Enterprise Search and Usability

Tuesday, July 22, 2008

not as radical as I thought. . .

http://en.wikipedia.org/wiki/Generation_V

It looks like my boss might have been surfing the web . . .

Generation V

My boss has a new buzz word he is using "Generation V" . He sees that there is a new class of people, a generation not bounded by age or birth - but instead bounded by the experience of using computers. This is an interesting idea. There are people who are active users of the Internet, blogging, social networking tools, and so on. There are other people who are not, and likely never will be. This set of differences is larger than the similarities that might exist across a age group.

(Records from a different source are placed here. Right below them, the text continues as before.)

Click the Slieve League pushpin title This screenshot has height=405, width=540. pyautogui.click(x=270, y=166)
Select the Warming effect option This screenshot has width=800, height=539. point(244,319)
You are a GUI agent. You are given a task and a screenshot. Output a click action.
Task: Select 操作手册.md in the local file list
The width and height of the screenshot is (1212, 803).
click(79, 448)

Any other opinions on this concept?

Monday, April 28, 2008

Improving internal search

I think that it is critical that our people have tools to find information inside and outside our organization. The more high quality information we can place in the hands of the practitioner, the better they can do their job. I believe that intranet search is an area where we can improve on this capability. The first step towards improving is to measure where we are today. If we do not know where we are, we cannot know if we have improved. We have taken that baseline. We have started to "tweak" our environment to improve on that baseline. As we prove out improvements in the lab, we are moving those out to production as Beta implementations. As improvements are proved out in Beta they will be moved into production search.

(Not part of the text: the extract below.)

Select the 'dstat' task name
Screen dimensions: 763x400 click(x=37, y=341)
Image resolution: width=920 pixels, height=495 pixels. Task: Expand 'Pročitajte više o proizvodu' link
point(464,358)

How did we take that baseline? The standard for measuring search is based on a subjective, human understanding of relevance. The standard was set by the NIST. The NIST holds an annual event where they test and tweak search. They use a standard set of content, fairly small. They have experts evaluate the content and determine the ideal documents within that standard set. They then use complex queries supplied by those experts to bring back documents from the search engine. They measure how many documents within a number of results are from the ideal set - precision. They measure how many ideal documents can be found by the search engine - recall. This seemed like a reasonable process, so that is how we measured our impact on the search engine.

We established a test environment – a new instance of the search engine, indexing the production content. We asked for volunteers to act as our experts. We asked them to establish an area of expertise for themselves. We then had them identify the "top" 25 documents within that area of expertise, given a query that they suggested. This became our ideal set. We used that ideal set to measure precision and recall at 3, 10 and 25 results.

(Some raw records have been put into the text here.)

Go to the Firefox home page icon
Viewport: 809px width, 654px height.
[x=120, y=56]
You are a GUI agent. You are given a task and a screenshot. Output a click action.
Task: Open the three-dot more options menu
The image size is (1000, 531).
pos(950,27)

Usually search engine vendors apply more than one approach to search and combine them together to create a relevance ranking. Generally, the various approaches to calculating relevancy - Vector, Probability, Language Model, Inference Networks, Boolean Indexing, Latent Semantic Indexing, Neural Networks, Genetic Algorithms and Fuzzy Set Retrieval - are all capable of retrieving a good set of documents with a query. On a similar set of content, with a similar query, they will each retrieve the same documents in about the same order. The difference comes in with the work done to "tweak" the engine to particular content collections.

One thing that can improve search relevance is a set of known good documents for a particular query presented either as a "Best Bets" or used behind the scenes as a "golden sample" to refine relevancy. This presupposes that your queries follow a Zipf distribution and you can target most of your users by tuning a relatively small set of queries. Unfortunately our current search logs do not follow a Zipf distribution. Our top 100 queries do not represent 10% of our total queries. To reach a 80% penetration rate we would need to generate 20,000 separate "golden samples". This is a tuning method that is dependant on the Zipf distribution to make it effective. When your logs are flat, like ours are, it does not scale.

We are also investigating other search technologies and evaluating them on our current content to see how well they retrieve documents with the same queries. What we are seeing is that these other search engines are not significantly better against our content than our existing implementation, according to our measures of precision and recall. What other search engines offer is significantly improved tools for tweaking the search engine based on our content collection.

I hope all of the above has been of interest to you. I have found it interesting to compare vendor claims to reality as we have been working through these projects. The difference is quite large. Nothing is ever simple, or easy. I'd rather have a "silver bullet", but recent evidence shows that one does not exist. The only silver bullet is to invest hard work, pay attention to the details and persevere. I think improving search is worth hard work, attention to detail and perseverance.

Friday, March 14, 2008

Response time effect on our users with Search

Looking across the industry, we see some consistant information about system response time.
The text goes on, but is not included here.